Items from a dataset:

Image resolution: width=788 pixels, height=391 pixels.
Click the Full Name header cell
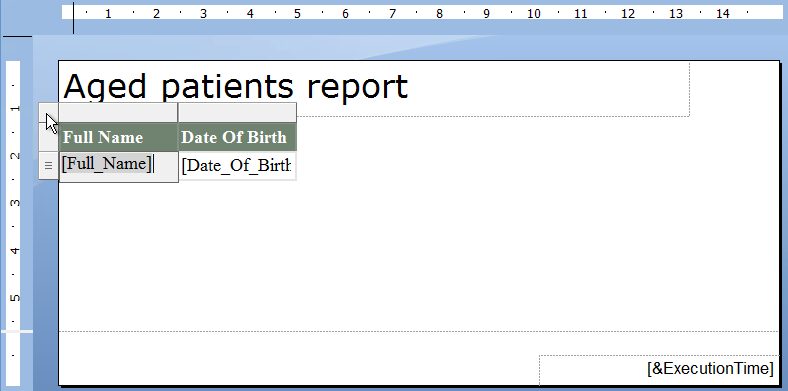coord(118,137)
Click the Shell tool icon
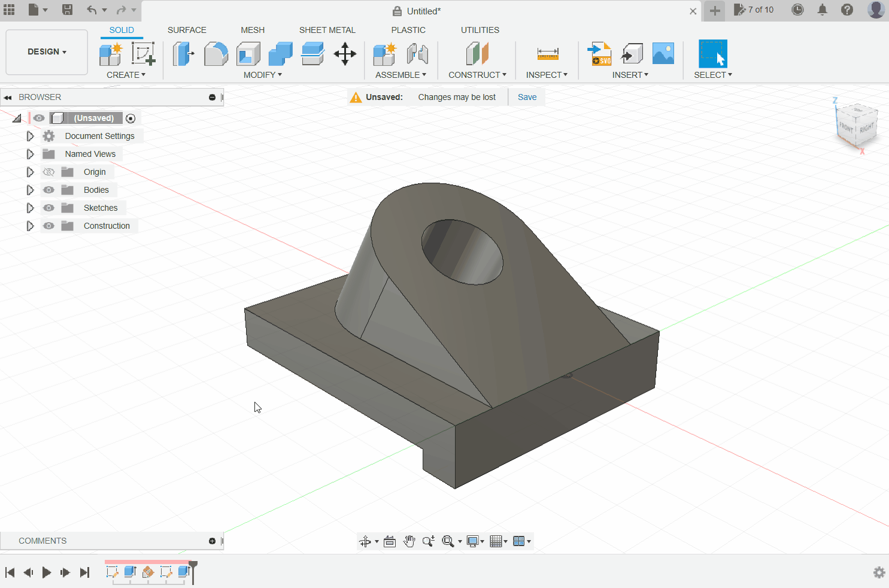 point(248,54)
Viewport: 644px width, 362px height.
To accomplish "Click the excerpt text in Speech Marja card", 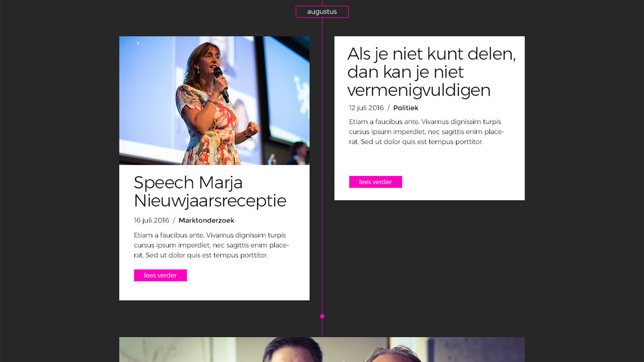I will click(x=211, y=245).
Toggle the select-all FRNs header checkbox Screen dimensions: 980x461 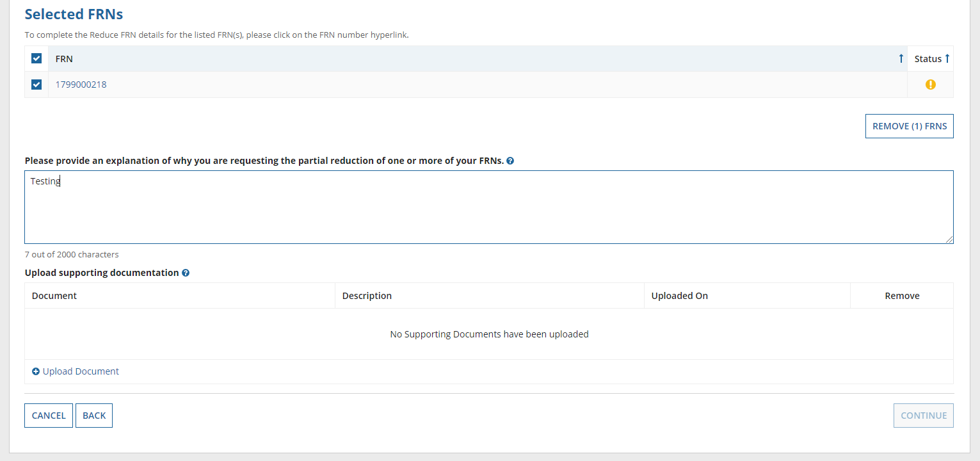[36, 59]
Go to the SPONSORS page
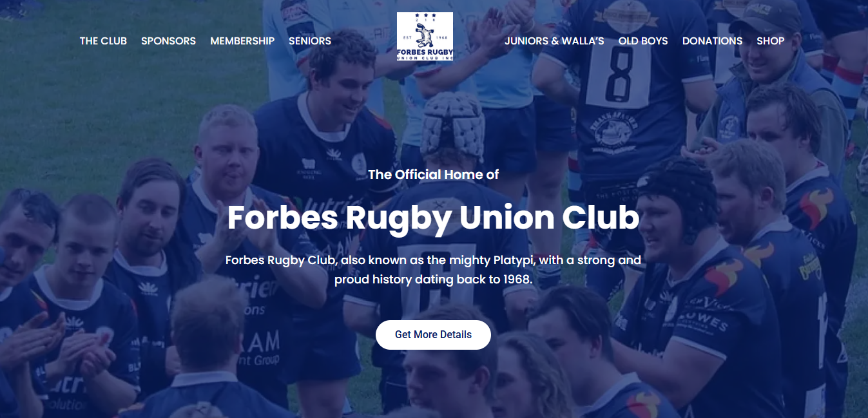The width and height of the screenshot is (868, 418). coord(168,41)
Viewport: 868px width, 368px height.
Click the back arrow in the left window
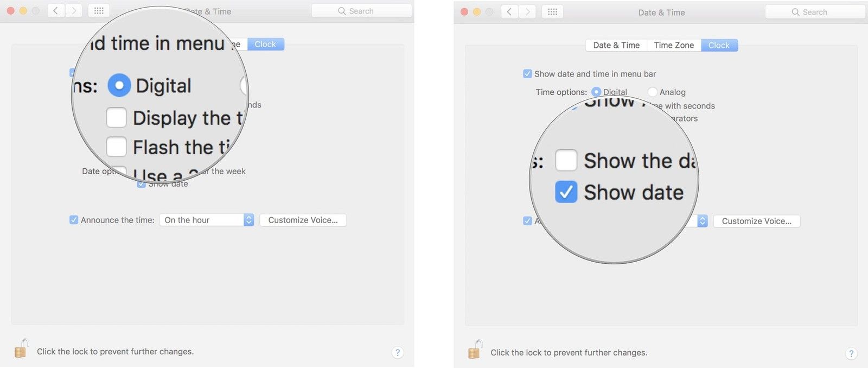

Exercise aim.
Repeat word for word the lines starting at the one with "Go to the SPONSORS page" and ending at the final line of the records above, both included; no pictures.

Reply.
Go to the SPONSORS page
The width and height of the screenshot is (868, 418). coord(168,41)
Viewport: 868px width, 368px height.
Click the back arrow in the left window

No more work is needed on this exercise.